La determinación abrió en ese momento un debate político y diplomático sobre la continuidad de una candidatura impulsada originalmente como una iniciativa de Estado. Bachelet decidió seguir adelante con el apoyo de Brasil y México, mientras Chile estableció que se abstendría de respaldar a otro candidato mientras la expresidenta permaneciera en competencia. El episodio fue abordado entonces en el análisis sobre la continuidad de Bachelet en la carrera y el rol internacional de Chile.
Tras conocerse el tercer sondeo, el canciller Francisco Pérez Mackenna sostuvo que el resultado no modificaba la lectura realizada por el Ejecutivo meses atrás. “No tengo interpretaciones, simplemente vuelvo a lo que dijimos en marzo. Era una candidatura que veíamos con poca probabilidad de éxito, y eso fue lo que nos llevó a quitar el apoyo en aquella época”, señaló el ministro de Relaciones Exteriores.
Una posición similar expresó el biministro del Interior y de la Secretaría General de Gobierno, Claudio Alvarado, quien afirmó que el Ejecutivo había advertido antes de asumir que la postulación no mostraba una base suficiente de respaldo. “Era una candidatura a la cual no se le veía una base de apoyo sólida. Por lo tanto, el Gobierno tomó una decisión”, sostuvo el biministro.
La decisión del Ejecutivo había quedado formalizada meses antes en el retiro del respaldo chileno a la candidatura de Bachelet, uno de los primeros movimientos relevantes de la nueva administración en materia de política exterior.
La carrera continúa sin Bachelet
Con su retirada, Bachelet cierra una postulación que comenzó oficialmente respaldada por Chile, Brasil y México y que, durante varios meses, buscó construir apoyos en América Latina y otras regiones. Los sondeos del Consejo de Seguridad fueron modificando progresivamente esa expectativa hasta desembocar en la decisión anunciada este sábado.

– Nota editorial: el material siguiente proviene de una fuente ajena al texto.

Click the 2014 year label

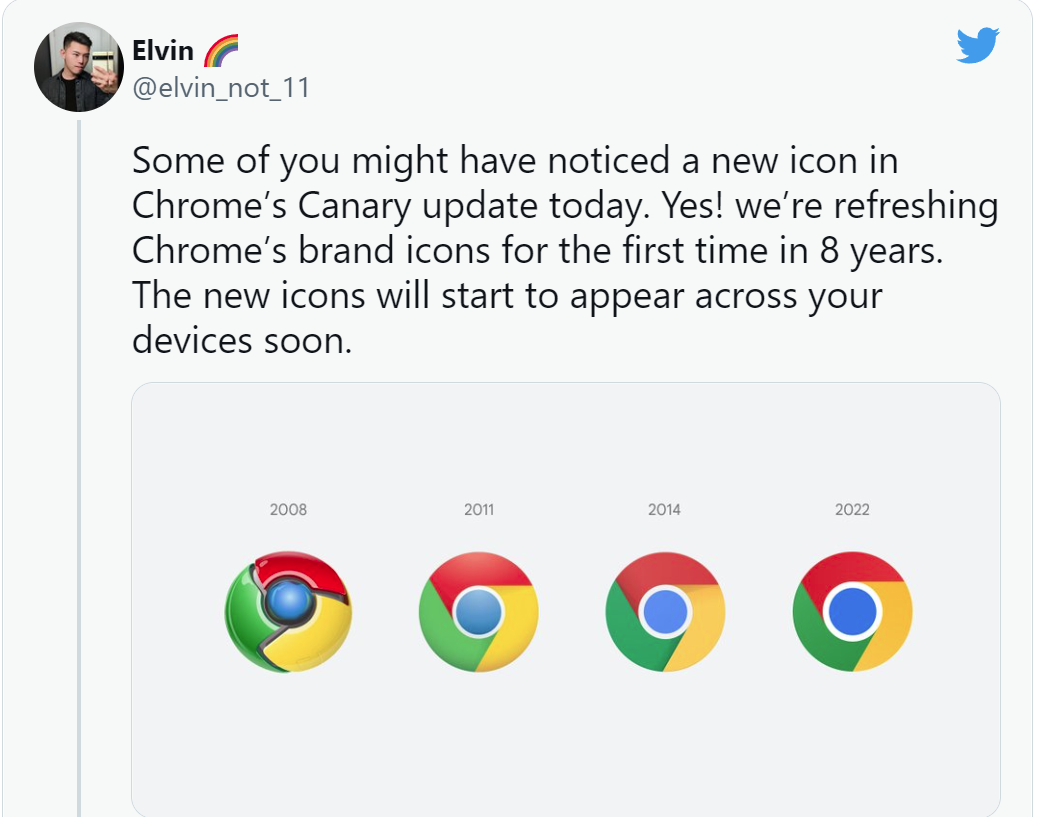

La expresidenta aseguró que su salida de la competencia no significará abandonar la agenda internacional. “Seguiré activa en la tarea de construir un mundo de mayor paz, seguridad, desarrollo sustentable y respeto a los derechos humanos”, afirmó al cerrar su declaración.
La carrera por suceder a António Guterres seguirá ahora con los demás nombres en competencia y con una definición que continúa abierta dentro del Consejo de Seguridad. Las consultas realizadas hasta ahora son informales y no equivalen a una elección definitiva, pero funcionan como una señal del respaldo que cada candidatura consigue entre los países que tendrán que recomendar al próximo secretario o secretaria general.